The Women of Honour group of Defence Forces veterans has accused Minister for Defence Simon Coveney of an "attempt at white-washing" by resisting a statutory inquiry in allegations of abuse in the military.
The women, made up of former Defence Forces members who have detailed allegations of sexual abuse, harassment and discrimination, have been highly critical of the Minister’s decision to set up a judge-led independent review.
In a strongly word statement on Wednesday, the women described as a “fait accompli” a meeting they held with Mr Coveney the previous day. They said they were not allowed ask questions or have any input. “The Minister has blackguarded and disrespected us given the nature of our personal disclosures.”
The Women of Honour said the group appointed to investigate the allegations did not have the tools to compel witnesses or documents.
“The issues require a legal process not a review. A one-year-long administrative review does not have the statutory protections required for such sensitive investigations to be effective and is just kicking the can down the road of pointlessness.”

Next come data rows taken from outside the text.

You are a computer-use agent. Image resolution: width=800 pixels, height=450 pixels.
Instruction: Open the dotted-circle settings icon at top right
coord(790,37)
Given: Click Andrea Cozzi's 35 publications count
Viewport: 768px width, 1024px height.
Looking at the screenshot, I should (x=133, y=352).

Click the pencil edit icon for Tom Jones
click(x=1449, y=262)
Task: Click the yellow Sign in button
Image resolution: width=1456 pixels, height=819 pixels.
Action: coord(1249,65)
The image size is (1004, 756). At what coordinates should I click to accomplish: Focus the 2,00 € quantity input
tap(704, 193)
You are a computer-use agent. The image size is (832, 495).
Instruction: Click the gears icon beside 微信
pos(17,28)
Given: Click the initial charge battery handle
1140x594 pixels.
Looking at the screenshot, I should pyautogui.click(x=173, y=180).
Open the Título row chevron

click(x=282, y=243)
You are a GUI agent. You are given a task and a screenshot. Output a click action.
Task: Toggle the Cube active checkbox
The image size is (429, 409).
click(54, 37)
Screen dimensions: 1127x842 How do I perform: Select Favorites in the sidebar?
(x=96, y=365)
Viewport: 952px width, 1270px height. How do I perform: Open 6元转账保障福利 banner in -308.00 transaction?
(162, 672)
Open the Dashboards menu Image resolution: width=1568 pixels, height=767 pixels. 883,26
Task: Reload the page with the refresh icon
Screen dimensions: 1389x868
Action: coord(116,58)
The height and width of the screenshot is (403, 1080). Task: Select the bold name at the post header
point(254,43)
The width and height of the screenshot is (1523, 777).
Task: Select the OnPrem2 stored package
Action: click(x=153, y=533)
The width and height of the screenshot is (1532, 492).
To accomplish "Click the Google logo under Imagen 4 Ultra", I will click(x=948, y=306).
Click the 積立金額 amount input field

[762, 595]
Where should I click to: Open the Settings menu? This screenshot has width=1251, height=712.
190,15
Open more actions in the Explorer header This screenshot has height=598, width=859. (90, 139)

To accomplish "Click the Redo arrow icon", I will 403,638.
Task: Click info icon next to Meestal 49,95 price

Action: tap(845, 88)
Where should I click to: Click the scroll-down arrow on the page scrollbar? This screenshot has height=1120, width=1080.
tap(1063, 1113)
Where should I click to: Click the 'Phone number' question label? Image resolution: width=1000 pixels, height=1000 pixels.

The group welcomed a commitment by Taoiseach Micheál Martin to meet them next week following what they said was “mishandling” of the issue by Mr Coveney.
The women walked out of the meeting with the Minister on Tuesday after an hour and afterwards called it “a waste of time”.
The Permanent Defence Forces Other Ranks Representative Association (PDForra) and the Defence Forces have both previously expressed support for the external review.
Mr Coveney said the review will be undertaken by external and unbiased experts in the field, the membership of which will be “totally independent in undertaking its function”.
Retired judge Bronagh O'Hanlon has been appointed chair of the group, while Jane Williams of SIA Partners and Mark Connaughton SC were also appointed.
An interim report will be submitted to the Minister within six months with a final report expected within nine months.
Speaking following the announcement, Mr Coveney said “it is absolutely critical that I proceed with this review to ensure that the workplace is safe for all serving members. In this endeavour, I believe I have the wholehearted support of serving personnel.”
The Women of Honour Group said “ we will not participate in the Minister’s review as it is pointless and shameful. In effect, he is proposing a review that would see his own department review itself, progressing in a manner that would heavily bias any process before it even begins.”
Separately, the Minister also announced an independent assessment of the the handling of accusations of sexual abuse made by retired army sergeant Anthony O’Brien.
Mr O’Brien has alleged he was subject of sexual abuse by a senior officer while in the army. He has also collected allegations of abuse from others which he has passed onto the Government.
Mr Coveney announced senior counsel Ruth Fitzgerald was being appointed to "conduct an independent assessment of the specific actions taken by the Department of Defence and the Defence Forces on foot of extensive correspondence received from a retired Defence Force member, in relation to allegations of sexual abuse".
The Department of Defence said this will be “a discrete assessment” and the outcome will be made available to the group examining the Women of Honour allegations.
Serving and former Defence Forces members impacted by workplace abuse have also been reminded a confidential contact person has been appointed to assist them.